**List of tasks:**
• A. Retype the entries word for word, from the line containing "The width and height of the screenshot is (1495, 812)." through the last entry, with both ends included and the pictures left out.
• B. Continue the passage on the strong-dollar policy from the point where it stops.

------ Extract provided ------

When Rubin became U.S. treasury secretary, he made it government
policy to surreptitiously operate an identical gold carry trade but on
a much larger scale. This became the principal mechanism of what was
called the "strong-dollar policy." Subsequent treasury secretaries have
repeated a commitment to a "strong dollar," suggesting that they were
continuing to feed official gold into the market more or less
clandestinely to support the dollar and suppress interest rates and
precious metals prices.
Lawrence Summers, who followed Rubin as treasury secretary, was an
expert in gold's influence on financial markets. Previously, as a
professor at Harvard University, Summers co-authored an academic study
titled "Gibson's Paradox and the Gold Standard," (see Footnote 1 below)
which concluded that in a free market gold prices move inversely to
real interest rates, and, conversely, if gold prices are "fixed," then
interest rates can be maintained at lower levels than would be the case
in a free market. This was the economic theory behind the "strong
dollar policy."

------ Stored data ------

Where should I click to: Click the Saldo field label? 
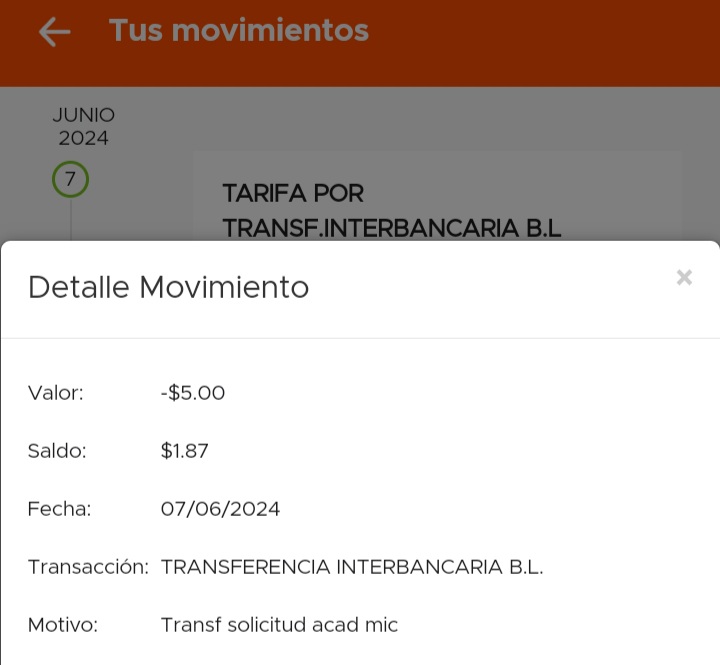coord(57,451)
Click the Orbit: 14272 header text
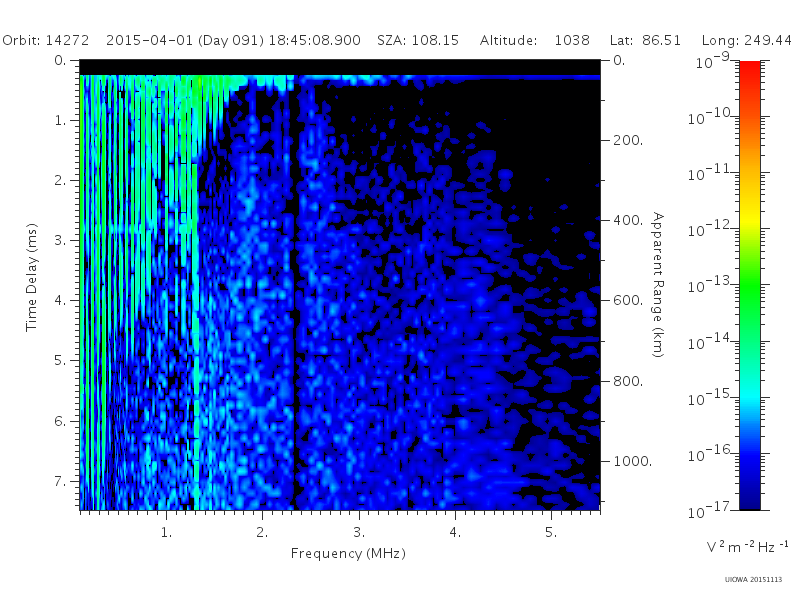Viewport: 800px width, 600px height. click(45, 40)
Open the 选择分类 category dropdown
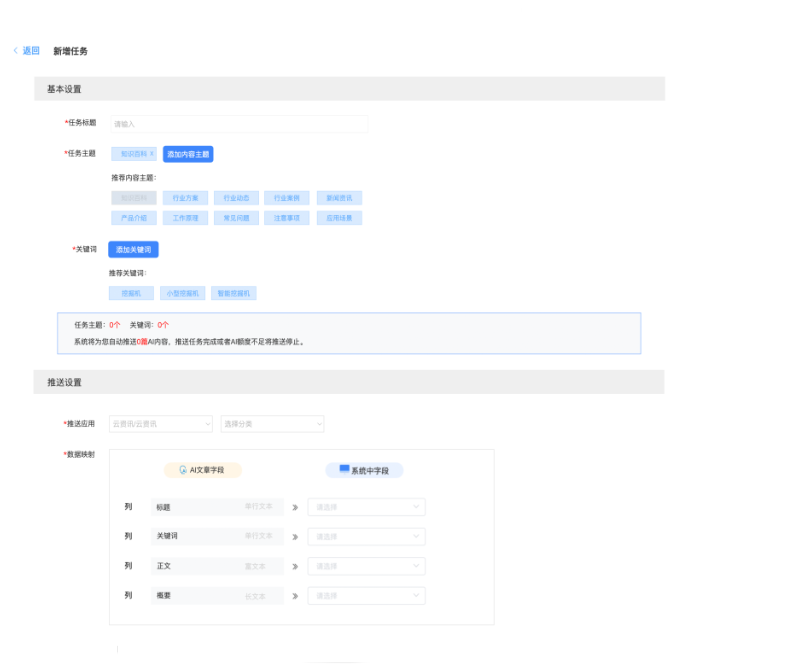The width and height of the screenshot is (792, 667). [272, 424]

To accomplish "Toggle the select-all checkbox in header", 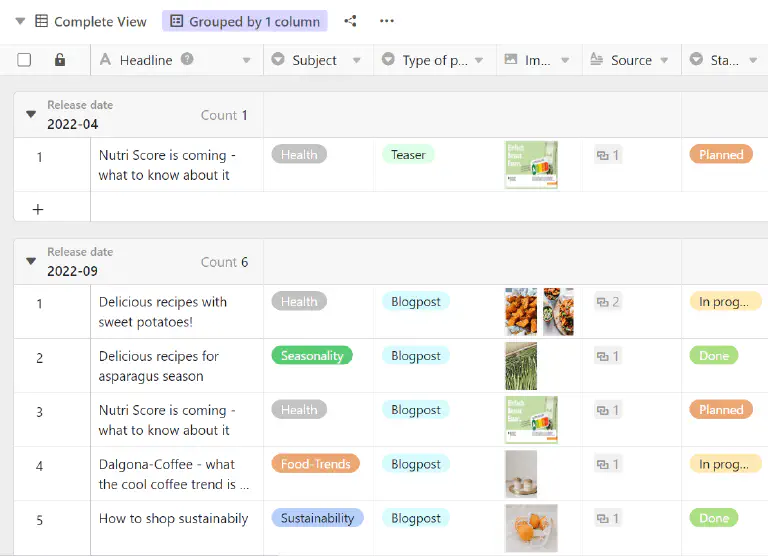I will (24, 60).
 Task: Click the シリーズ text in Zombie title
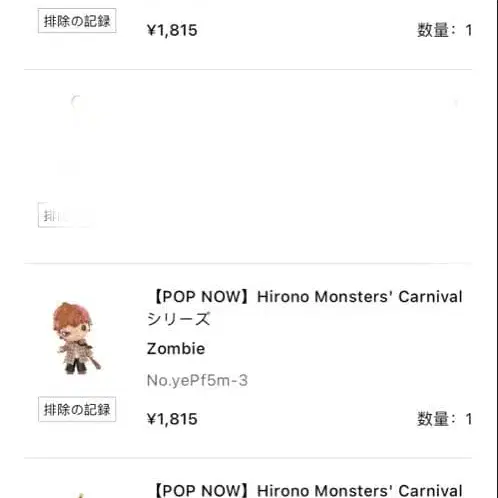point(179,319)
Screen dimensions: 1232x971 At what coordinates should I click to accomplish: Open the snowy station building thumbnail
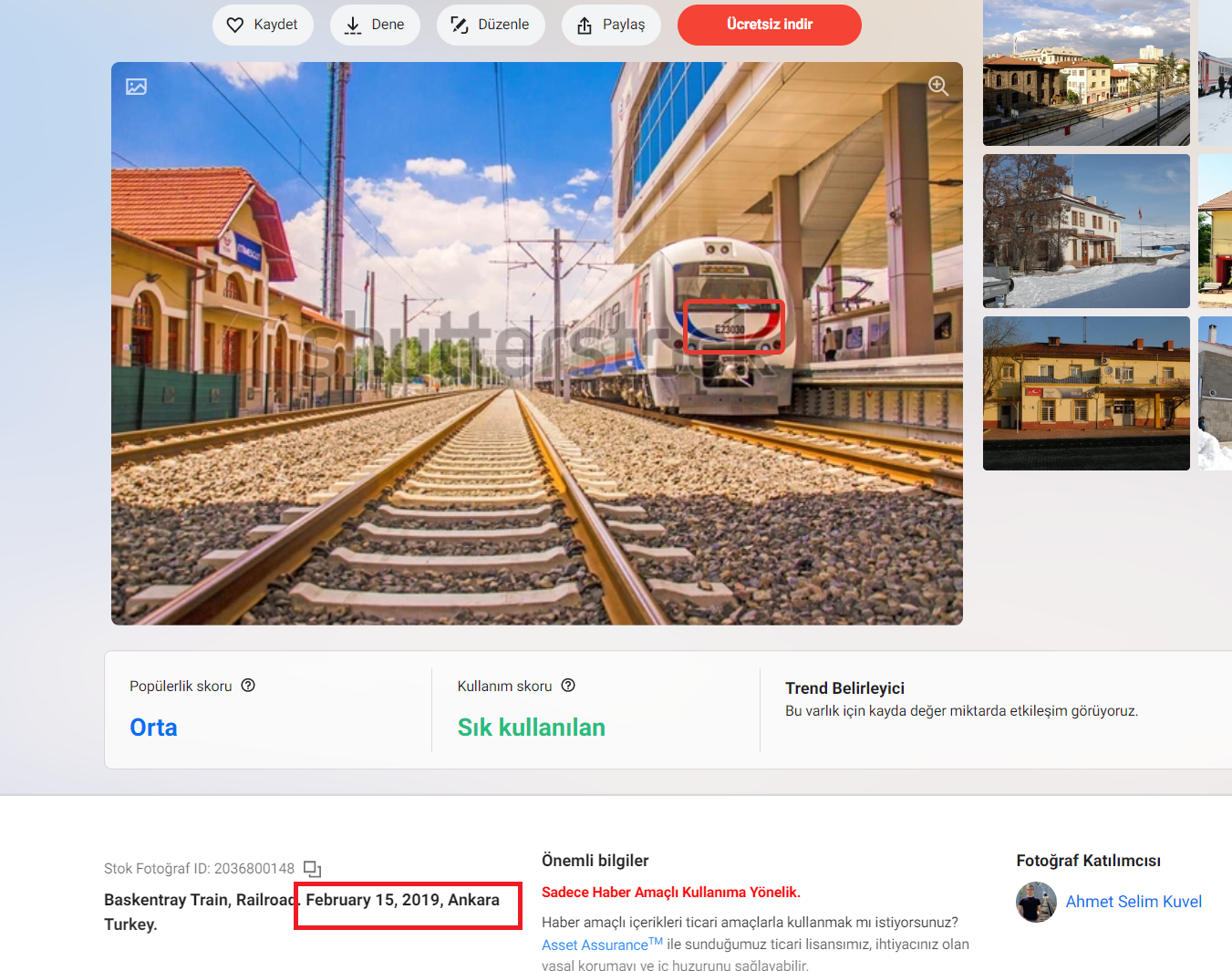[x=1086, y=231]
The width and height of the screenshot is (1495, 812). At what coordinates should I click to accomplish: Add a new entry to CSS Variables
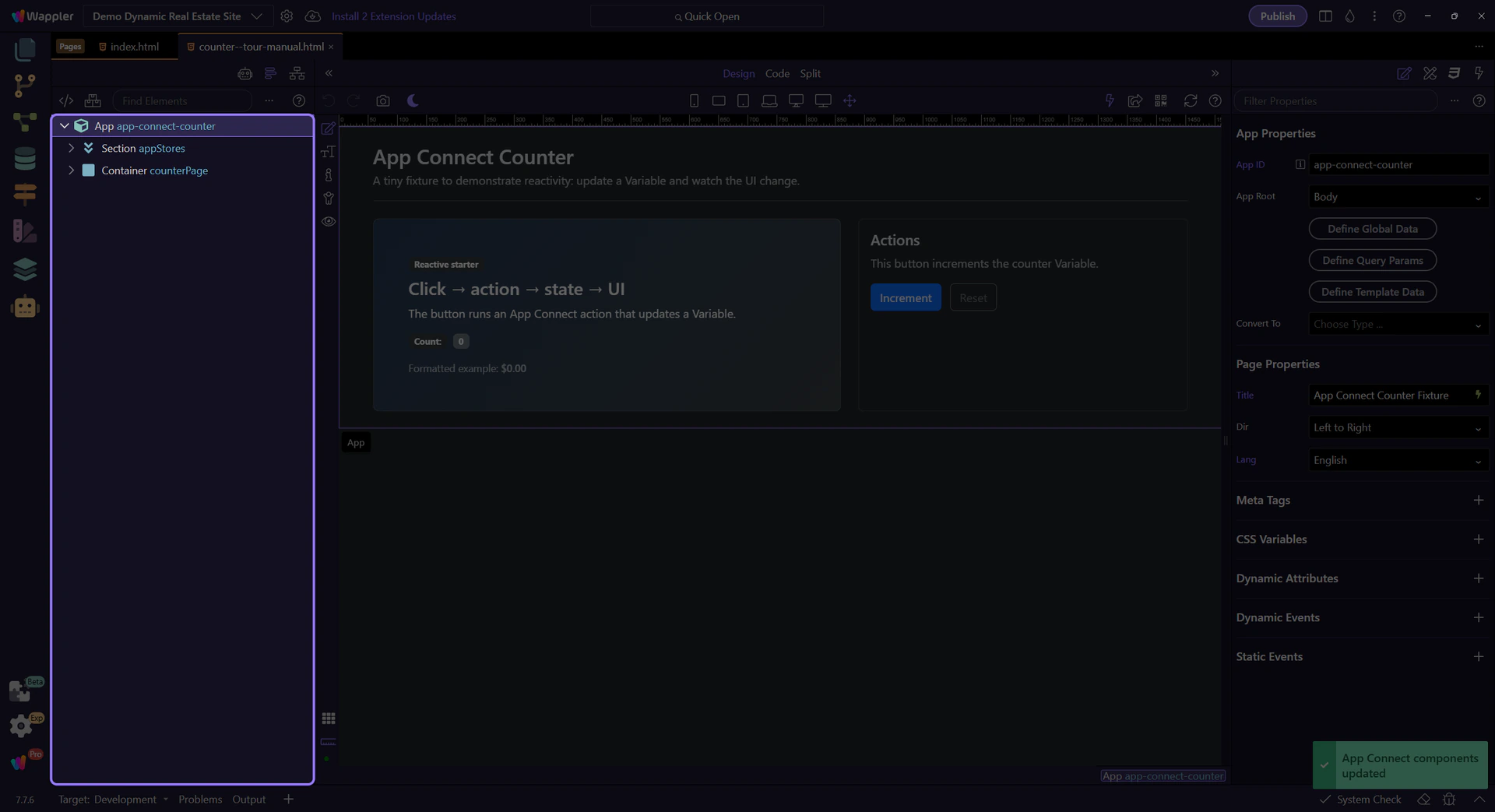pyautogui.click(x=1478, y=540)
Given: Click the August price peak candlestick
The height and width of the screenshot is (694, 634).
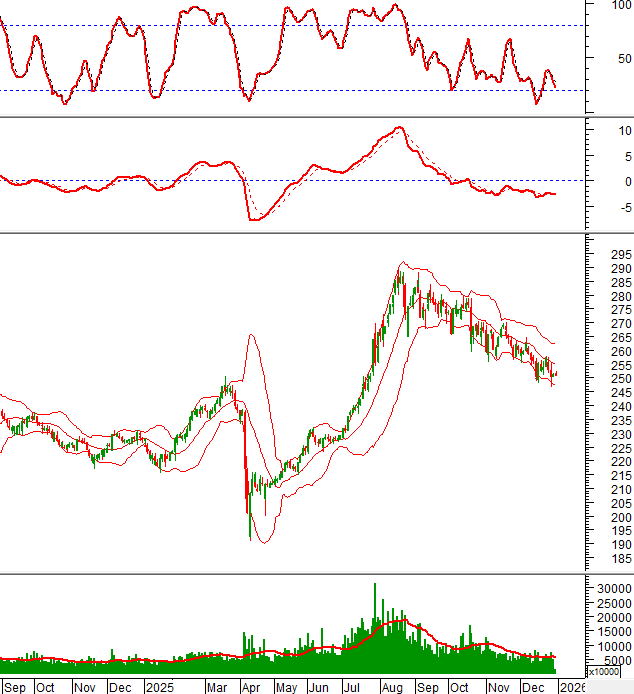Looking at the screenshot, I should (x=399, y=270).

------

**Expected outputs:**
• A.
The width and height of the screenshot is (1495, 812). At what coordinates should I click to accomplish: Add a new entry to CSS Variables
pyautogui.click(x=1478, y=540)
Given: Click the August price peak candlestick
The height and width of the screenshot is (694, 634).
Looking at the screenshot, I should (x=399, y=270).

• B.
Federal Reserve Chairman Alan Greenspan understood Summers' research
when he remarked at a 1993 meeting of the Federal Open Market Committee:
"I was raising the question on the side with Governor Mullins of
what would happen if the Treasury sold a little gold in this market.
There's an interesting question here because if the gold price broke in
that context, the thermometer would not be just a measuring tool. It
would basically affect the underlying psychology." (See Footnote 2
below.)
GATA has collected reams of evidence that Western central bank gold
has long been mobilized and surreptitiously dishoarded to rig the gold
market and influence related markets and that this rigging has drawn
upon the U.S. gold reserves.
President Obama has called for greater transparency in both the
federal government and the financial markets. In pursuit of such
transparency GATA has made Freedom of Information Act requests to the
Federal Reserve and Treasury Department for a candid accounting of
their involvement in the gold market, particularly in regard to gold
swaps. In a reply to GATA's lawyers dated September 17, 2009, Fed
Governor Kevin M. Warsh acknowledged that the Federal Reserve has gold
swap agreements with foreign banks but insisted that such documents
remain secret. (See Footnote 3 below.)
As a result, last December GATA sued the Federal Reserve in U.S.
District Court for the District of Columbia, seeking access to the
Federal Reserve's withheld records of gold swaps.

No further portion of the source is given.